• **GIVEN PROBLEM**
Copy the rows below word for word, beginning with the first line and continuing through the line with "Action: [x=1372, y=140]".

• **Saved data entries**
####################

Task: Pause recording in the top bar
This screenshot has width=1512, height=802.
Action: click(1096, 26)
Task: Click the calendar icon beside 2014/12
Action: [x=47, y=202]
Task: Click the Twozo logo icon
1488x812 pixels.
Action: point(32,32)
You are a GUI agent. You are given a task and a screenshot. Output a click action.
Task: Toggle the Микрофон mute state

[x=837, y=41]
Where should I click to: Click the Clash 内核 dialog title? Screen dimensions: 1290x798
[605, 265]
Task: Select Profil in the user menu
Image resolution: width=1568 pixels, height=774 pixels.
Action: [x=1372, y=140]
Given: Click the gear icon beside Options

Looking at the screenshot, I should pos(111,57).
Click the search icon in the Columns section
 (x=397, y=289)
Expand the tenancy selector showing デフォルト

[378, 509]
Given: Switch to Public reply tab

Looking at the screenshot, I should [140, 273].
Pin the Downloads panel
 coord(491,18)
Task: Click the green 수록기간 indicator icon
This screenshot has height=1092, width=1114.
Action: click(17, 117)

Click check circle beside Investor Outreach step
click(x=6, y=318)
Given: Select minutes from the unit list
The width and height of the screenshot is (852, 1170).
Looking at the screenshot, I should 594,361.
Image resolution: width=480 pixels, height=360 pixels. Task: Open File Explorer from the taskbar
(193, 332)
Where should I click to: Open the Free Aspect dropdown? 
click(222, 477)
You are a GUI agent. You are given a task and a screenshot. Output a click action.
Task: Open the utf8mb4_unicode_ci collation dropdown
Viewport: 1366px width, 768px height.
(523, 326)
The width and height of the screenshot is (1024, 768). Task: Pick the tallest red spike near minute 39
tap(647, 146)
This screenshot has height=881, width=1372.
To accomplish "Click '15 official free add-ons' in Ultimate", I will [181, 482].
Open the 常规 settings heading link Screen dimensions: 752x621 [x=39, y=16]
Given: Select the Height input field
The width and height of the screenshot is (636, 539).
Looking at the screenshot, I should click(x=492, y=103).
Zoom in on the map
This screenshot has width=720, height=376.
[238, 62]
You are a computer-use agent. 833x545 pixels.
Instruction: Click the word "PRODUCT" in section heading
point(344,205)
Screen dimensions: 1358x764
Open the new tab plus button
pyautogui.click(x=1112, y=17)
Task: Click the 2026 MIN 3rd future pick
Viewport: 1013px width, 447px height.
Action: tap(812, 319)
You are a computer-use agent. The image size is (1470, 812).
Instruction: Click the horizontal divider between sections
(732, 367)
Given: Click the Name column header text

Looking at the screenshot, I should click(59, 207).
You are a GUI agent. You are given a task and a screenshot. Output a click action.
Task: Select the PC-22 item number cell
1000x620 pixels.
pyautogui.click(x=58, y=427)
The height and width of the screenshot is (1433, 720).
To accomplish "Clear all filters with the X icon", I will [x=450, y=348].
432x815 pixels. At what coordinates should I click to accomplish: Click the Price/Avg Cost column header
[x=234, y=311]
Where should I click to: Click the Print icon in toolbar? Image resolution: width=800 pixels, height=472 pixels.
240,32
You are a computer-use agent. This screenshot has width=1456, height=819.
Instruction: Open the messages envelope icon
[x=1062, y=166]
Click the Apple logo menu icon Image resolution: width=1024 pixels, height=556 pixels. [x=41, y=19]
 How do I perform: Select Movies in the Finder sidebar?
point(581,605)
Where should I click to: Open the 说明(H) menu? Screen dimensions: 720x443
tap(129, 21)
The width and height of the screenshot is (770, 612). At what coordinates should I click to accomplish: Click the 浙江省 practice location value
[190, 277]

####################

• **TASK RESULT**
Task: Pause recording in the top bar
This screenshot has width=1512, height=802.
Action: click(1096, 26)
Task: Click the calendar icon beside 2014/12
Action: [x=47, y=202]
Task: Click the Twozo logo icon
1488x812 pixels.
Action: point(32,32)
You are a GUI agent. You are given a task and a screenshot. Output a click action.
Task: Toggle the Микрофон mute state

[x=837, y=41]
Where should I click to: Click the Clash 内核 dialog title? Screen dimensions: 1290x798
[605, 265]
Task: Select Profil in the user menu
Image resolution: width=1568 pixels, height=774 pixels.
Action: [x=1372, y=140]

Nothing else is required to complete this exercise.